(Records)
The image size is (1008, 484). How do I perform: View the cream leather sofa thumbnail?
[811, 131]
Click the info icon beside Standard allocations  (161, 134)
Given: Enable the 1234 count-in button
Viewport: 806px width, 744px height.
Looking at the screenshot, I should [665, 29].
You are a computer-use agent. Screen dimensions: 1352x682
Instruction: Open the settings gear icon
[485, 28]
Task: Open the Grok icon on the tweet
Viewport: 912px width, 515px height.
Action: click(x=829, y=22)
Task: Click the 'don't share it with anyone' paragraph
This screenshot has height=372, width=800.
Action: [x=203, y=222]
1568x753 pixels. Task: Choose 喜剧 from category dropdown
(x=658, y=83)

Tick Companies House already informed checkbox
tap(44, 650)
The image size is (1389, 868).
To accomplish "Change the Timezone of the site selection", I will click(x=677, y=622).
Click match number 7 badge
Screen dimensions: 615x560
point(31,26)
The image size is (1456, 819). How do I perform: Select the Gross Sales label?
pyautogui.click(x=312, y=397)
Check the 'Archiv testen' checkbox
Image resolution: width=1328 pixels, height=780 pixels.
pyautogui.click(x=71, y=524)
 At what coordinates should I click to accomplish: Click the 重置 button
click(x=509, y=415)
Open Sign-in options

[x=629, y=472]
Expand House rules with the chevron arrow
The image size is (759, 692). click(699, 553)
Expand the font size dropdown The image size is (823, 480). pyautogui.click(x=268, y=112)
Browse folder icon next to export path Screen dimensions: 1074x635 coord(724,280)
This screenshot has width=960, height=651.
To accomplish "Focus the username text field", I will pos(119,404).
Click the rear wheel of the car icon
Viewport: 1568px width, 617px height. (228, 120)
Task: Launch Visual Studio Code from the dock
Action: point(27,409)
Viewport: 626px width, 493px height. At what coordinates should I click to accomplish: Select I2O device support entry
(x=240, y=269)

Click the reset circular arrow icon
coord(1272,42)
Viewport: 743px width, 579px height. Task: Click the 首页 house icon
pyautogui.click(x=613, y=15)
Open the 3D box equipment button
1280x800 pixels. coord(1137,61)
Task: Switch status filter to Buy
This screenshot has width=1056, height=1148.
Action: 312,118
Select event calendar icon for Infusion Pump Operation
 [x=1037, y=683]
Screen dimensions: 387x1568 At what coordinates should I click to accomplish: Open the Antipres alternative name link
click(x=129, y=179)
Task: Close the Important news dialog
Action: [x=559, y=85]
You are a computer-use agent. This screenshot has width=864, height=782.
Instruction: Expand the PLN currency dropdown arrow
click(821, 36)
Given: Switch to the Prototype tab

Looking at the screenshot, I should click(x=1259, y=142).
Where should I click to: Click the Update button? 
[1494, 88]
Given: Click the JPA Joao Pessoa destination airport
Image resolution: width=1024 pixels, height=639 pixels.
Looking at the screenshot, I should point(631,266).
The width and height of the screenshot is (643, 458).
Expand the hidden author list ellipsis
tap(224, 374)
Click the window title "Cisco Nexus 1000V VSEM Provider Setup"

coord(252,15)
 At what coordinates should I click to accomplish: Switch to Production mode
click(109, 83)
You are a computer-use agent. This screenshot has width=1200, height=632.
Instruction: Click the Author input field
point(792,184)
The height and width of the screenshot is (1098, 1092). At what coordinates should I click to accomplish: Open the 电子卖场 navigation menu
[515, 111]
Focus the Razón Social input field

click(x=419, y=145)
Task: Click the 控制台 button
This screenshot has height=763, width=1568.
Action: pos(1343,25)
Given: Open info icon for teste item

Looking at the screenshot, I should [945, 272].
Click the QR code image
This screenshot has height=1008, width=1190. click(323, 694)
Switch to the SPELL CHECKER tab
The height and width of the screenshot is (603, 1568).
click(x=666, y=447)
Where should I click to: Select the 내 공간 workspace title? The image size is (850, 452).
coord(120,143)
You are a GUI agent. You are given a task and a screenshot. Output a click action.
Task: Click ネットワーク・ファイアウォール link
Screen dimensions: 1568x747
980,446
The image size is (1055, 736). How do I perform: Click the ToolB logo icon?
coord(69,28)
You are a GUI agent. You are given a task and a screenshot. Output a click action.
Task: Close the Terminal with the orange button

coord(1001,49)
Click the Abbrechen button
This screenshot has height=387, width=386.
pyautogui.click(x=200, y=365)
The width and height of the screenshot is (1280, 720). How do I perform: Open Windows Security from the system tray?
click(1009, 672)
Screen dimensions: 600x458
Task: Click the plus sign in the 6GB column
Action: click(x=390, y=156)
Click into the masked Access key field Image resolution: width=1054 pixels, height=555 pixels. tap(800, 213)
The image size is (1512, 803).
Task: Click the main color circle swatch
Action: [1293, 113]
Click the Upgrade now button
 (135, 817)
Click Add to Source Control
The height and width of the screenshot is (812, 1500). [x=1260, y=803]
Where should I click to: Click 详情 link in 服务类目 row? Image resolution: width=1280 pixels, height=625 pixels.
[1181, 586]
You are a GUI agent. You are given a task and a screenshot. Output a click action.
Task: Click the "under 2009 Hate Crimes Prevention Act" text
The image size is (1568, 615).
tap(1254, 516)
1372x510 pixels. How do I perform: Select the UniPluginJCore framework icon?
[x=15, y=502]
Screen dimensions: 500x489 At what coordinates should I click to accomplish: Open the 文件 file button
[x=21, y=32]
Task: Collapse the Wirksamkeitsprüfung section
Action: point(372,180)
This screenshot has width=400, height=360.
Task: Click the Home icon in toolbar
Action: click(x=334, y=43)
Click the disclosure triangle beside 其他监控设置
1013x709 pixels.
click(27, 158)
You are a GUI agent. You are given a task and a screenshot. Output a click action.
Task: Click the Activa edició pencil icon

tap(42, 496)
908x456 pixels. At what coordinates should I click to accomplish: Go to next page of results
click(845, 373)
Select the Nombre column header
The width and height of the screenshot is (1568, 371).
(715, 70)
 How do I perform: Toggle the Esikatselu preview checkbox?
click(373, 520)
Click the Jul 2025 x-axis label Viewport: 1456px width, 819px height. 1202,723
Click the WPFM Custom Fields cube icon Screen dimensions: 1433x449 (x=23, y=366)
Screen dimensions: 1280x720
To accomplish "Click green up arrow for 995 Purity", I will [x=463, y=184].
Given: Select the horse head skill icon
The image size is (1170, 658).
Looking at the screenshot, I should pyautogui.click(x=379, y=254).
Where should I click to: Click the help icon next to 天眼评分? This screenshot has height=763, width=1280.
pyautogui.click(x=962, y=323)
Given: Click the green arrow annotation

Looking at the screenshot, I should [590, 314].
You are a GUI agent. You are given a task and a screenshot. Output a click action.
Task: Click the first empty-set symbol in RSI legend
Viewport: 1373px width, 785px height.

→ TASK INSTRUCTIONS
Update the part of the items that opens with the line containing "Click the Abbrechen button" and closes with the line containing "will [x=463, y=184]." by writing it out again with "disclosure triangle" changed to "expand arrow". Keep everything else as it is.

→ SOLUTION FOR THIS PROBLEM
Click the Abbrechen button
This screenshot has height=387, width=386.
pyautogui.click(x=200, y=365)
The width and height of the screenshot is (1280, 720). How do I perform: Open Windows Security from the system tray?
click(1009, 672)
Screen dimensions: 600x458
Task: Click the plus sign in the 6GB column
Action: click(x=390, y=156)
Click into the masked Access key field Image resolution: width=1054 pixels, height=555 pixels. tap(800, 213)
The image size is (1512, 803).
Task: Click the main color circle swatch
Action: [1293, 113]
Click the Upgrade now button
 (135, 817)
Click Add to Source Control
The height and width of the screenshot is (812, 1500). [x=1260, y=803]
Where should I click to: Click 详情 link in 服务类目 row? Image resolution: width=1280 pixels, height=625 pixels.
[1181, 586]
You are a GUI agent. You are given a task and a screenshot. Output a click action.
Task: Click the "under 2009 Hate Crimes Prevention Act" text
The image size is (1568, 615).
tap(1254, 516)
1372x510 pixels. How do I perform: Select the UniPluginJCore framework icon?
[x=15, y=502]
Screen dimensions: 500x489 At what coordinates should I click to accomplish: Open the 文件 file button
[x=21, y=32]
Task: Collapse the Wirksamkeitsprüfung section
Action: point(372,180)
This screenshot has width=400, height=360.
Task: Click the Home icon in toolbar
Action: click(x=334, y=43)
Click the expand arrow beside 其他监控设置
1013x709 pixels.
click(27, 158)
You are a GUI agent. You are given a task and a screenshot. Output a click action.
Task: Click the Activa edició pencil icon

tap(42, 496)
908x456 pixels. At what coordinates should I click to accomplish: Go to next page of results
click(845, 373)
Select the Nombre column header
The width and height of the screenshot is (1568, 371).
(715, 70)
 How do I perform: Toggle the Esikatselu preview checkbox?
click(373, 520)
Click the Jul 2025 x-axis label Viewport: 1456px width, 819px height. 1202,723
Click the WPFM Custom Fields cube icon Screen dimensions: 1433x449 (x=23, y=366)
Screen dimensions: 1280x720
To accomplish "Click green up arrow for 995 Purity", I will [x=463, y=184].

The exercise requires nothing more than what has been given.